Exercise objective: Transcribe everything from the start of the material down through the line containing "pyautogui.click(x=27, y=43)", both ends included.

(Saved entries)
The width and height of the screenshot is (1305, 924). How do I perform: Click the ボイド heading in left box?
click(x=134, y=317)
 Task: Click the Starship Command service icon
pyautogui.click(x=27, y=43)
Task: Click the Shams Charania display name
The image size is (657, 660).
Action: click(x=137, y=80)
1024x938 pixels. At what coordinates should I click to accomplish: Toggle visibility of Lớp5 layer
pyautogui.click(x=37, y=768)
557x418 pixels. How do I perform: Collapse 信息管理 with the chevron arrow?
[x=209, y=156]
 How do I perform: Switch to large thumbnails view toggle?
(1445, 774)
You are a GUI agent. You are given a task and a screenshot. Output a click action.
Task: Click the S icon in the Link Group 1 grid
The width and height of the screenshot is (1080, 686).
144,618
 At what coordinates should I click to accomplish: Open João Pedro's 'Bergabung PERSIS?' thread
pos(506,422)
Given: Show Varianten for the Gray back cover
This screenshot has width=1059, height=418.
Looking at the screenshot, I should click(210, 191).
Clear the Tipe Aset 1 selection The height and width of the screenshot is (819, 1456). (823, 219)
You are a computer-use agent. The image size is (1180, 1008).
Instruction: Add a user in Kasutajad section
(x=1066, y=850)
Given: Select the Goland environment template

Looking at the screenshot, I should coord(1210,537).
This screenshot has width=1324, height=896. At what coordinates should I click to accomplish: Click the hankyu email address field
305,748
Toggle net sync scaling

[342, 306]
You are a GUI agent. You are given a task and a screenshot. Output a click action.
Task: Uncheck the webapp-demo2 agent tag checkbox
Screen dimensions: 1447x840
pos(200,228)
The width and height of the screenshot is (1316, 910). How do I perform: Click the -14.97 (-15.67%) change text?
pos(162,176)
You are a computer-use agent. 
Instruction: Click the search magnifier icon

Task result:
The width and height of the screenshot is (1305, 924). How do I perform: Click the ボイド heading in left box?
click(x=134, y=317)
 Task: Click the Starship Command service icon
pyautogui.click(x=27, y=43)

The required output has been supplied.